Future enhancements can focus on improving scalability and retrieval quality. Optional features such as concurrent 
and distributed crawling using AutoThrottle and Scrapyd would allow faster and broader document collection. Search 
accuracy could be increased by integrating semantic vector embeddings like Word2Vec or FAISS-based k-nearest neighbor 
similarity. Additionally, a front-end search interface and production deployment would make the system more 
user-accessible and robust.

## Overview

This project centers on web document retrieval and query processing. It is built around three key components:  web crawler, an indexer, and a query processor. Together, these components enable efficient crawling, indexing, and searching of web documents.

### Solution Outline

1. **Web Crawler**: Uses Scrapy to crawl the web and download web documents.
2. **Indexer**: Builds an inverted index using TF-IDF and cosine similarity to support search and retrieval.
3. **Query Processor**: Accepts user queries and returns ranked document results using TF-IDF and cosine similarity.

### Relevant Literature: 

- [Scrapy Documentation](https://docs.scrapy.org/en/latest/intro/tutorial.html):  
  This official tutorial provides a comprehensive introduction to Scrapy, a powerful Python framework for web crawling and scraping. It covers spider creation, data extraction, and best practices for scalable web data collection, which directly informs the design of the project's web crawler component.

- [Flask Documentation](https://flask.palletsprojects.com/en/stable):  
  The Flask documentation offers detailed guidance on building lightweight web applications and APIs in Python.
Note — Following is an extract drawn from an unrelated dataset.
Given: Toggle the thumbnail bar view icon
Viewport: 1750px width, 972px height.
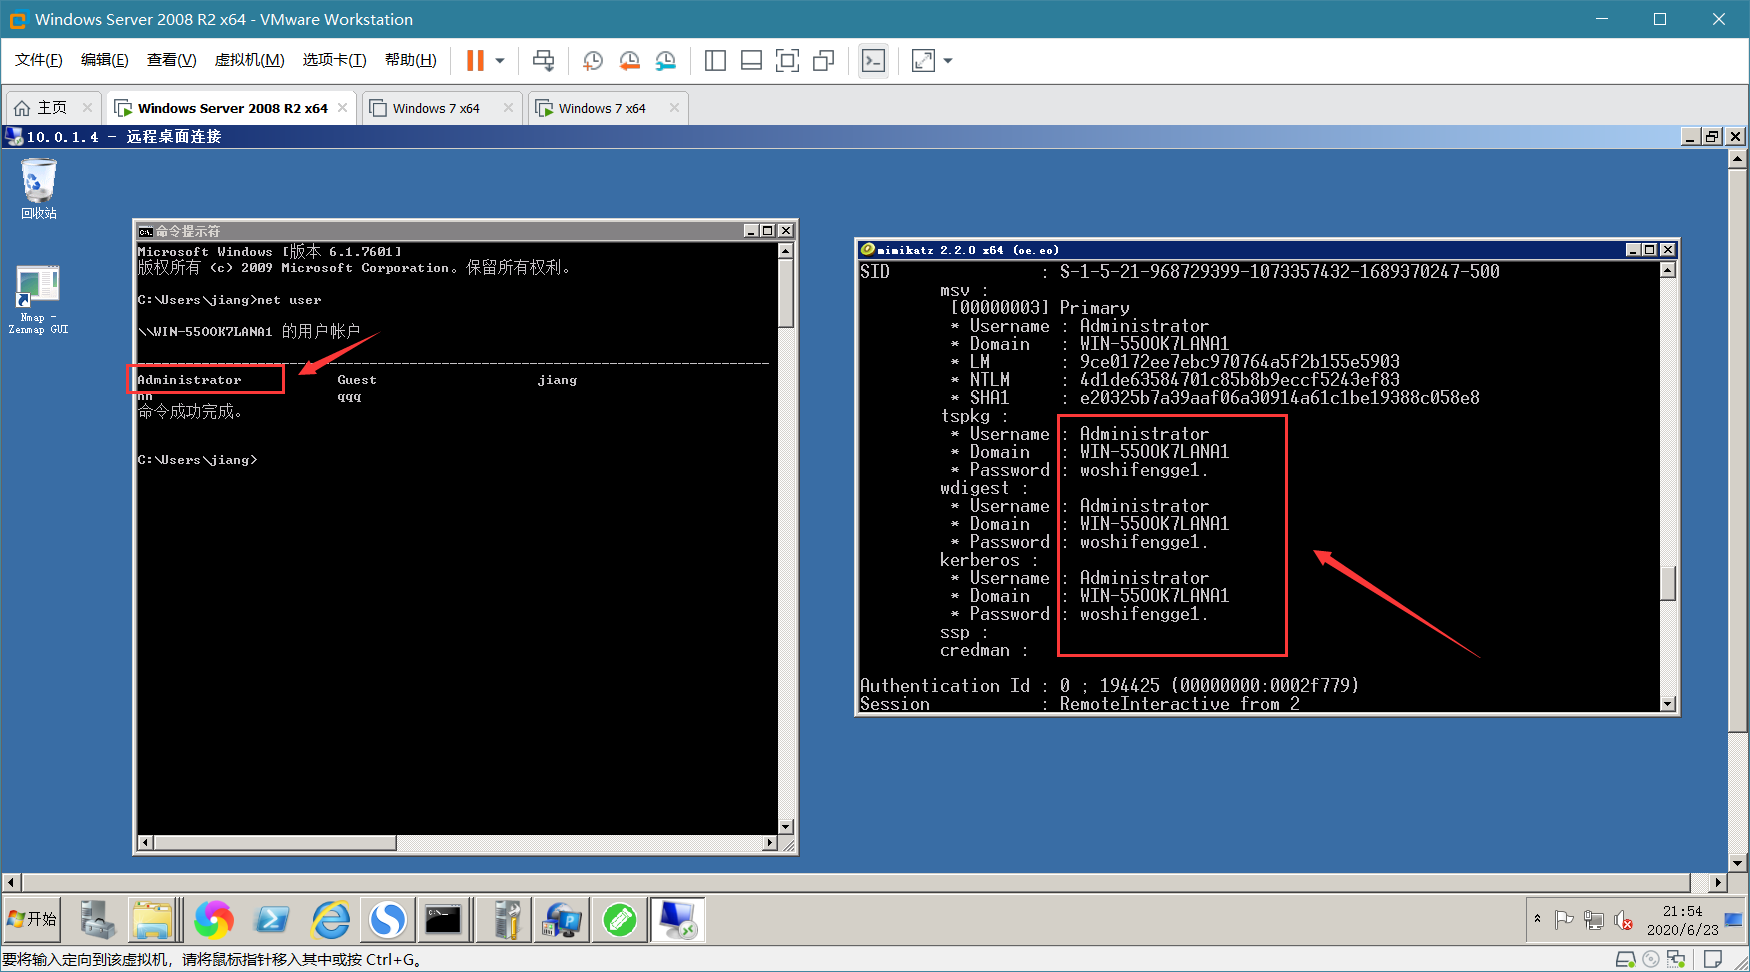Looking at the screenshot, I should click(751, 61).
It is the primary reference for implementing the query processor and REST API endpoints, enabling user interaction and search result delivery in this project.

For the search indexing section, I have already studied and applied established techniques, as demonstrated in this project.

### Proposed System

The system uses the power of Scrapy for web crawling, Scikit-Learn for TF-IDF indexing and cosine similarity, and Flask for query processing. The combination of these technologies delivers a solution for web document retrieval and query processing.

## Design

Processing user queries involves three integrated components: the Scrapy crawler, which collects web documents; the indexer, which constructs the TF-IDF matrix; and the Flask-based processor, which handles incoming queries. These components interact through structured data exchange and well-defined interfaces to ensure smooth integration across the system.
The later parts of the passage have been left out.